Supplied material:
== == ==
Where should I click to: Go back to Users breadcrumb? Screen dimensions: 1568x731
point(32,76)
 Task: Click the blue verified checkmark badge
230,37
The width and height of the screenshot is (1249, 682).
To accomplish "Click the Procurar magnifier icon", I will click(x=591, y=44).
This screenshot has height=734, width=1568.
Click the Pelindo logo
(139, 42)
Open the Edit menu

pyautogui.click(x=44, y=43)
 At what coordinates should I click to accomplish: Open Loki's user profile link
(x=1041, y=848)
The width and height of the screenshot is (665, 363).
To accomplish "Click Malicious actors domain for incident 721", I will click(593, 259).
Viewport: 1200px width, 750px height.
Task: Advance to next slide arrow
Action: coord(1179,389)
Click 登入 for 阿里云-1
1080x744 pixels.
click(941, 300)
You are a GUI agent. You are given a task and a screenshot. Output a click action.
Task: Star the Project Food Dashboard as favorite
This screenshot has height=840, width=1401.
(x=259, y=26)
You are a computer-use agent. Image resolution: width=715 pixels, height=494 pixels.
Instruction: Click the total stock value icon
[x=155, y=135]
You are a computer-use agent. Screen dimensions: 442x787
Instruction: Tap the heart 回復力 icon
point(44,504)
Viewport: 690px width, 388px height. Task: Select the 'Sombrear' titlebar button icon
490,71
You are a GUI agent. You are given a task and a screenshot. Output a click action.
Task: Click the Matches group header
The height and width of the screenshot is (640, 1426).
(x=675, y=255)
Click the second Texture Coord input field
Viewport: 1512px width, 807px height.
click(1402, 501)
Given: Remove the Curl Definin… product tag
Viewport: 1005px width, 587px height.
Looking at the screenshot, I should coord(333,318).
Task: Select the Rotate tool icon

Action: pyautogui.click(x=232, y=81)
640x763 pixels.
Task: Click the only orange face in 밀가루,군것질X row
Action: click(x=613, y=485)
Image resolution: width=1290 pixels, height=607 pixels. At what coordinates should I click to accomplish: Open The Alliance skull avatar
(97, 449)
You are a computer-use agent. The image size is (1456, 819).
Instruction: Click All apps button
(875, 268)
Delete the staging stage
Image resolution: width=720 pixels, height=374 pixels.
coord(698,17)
== == ==
Exercise directions:
What should come out is the exact run of lines from the one holding "You are a computer-use agent. The" through the end of the records above, and nothing besides.

Result for this exercise:
You are a computer-use agent. The image size is (1456, 819).
Instruction: Click All apps button
(875, 268)
Delete the staging stage
Image resolution: width=720 pixels, height=374 pixels.
coord(698,17)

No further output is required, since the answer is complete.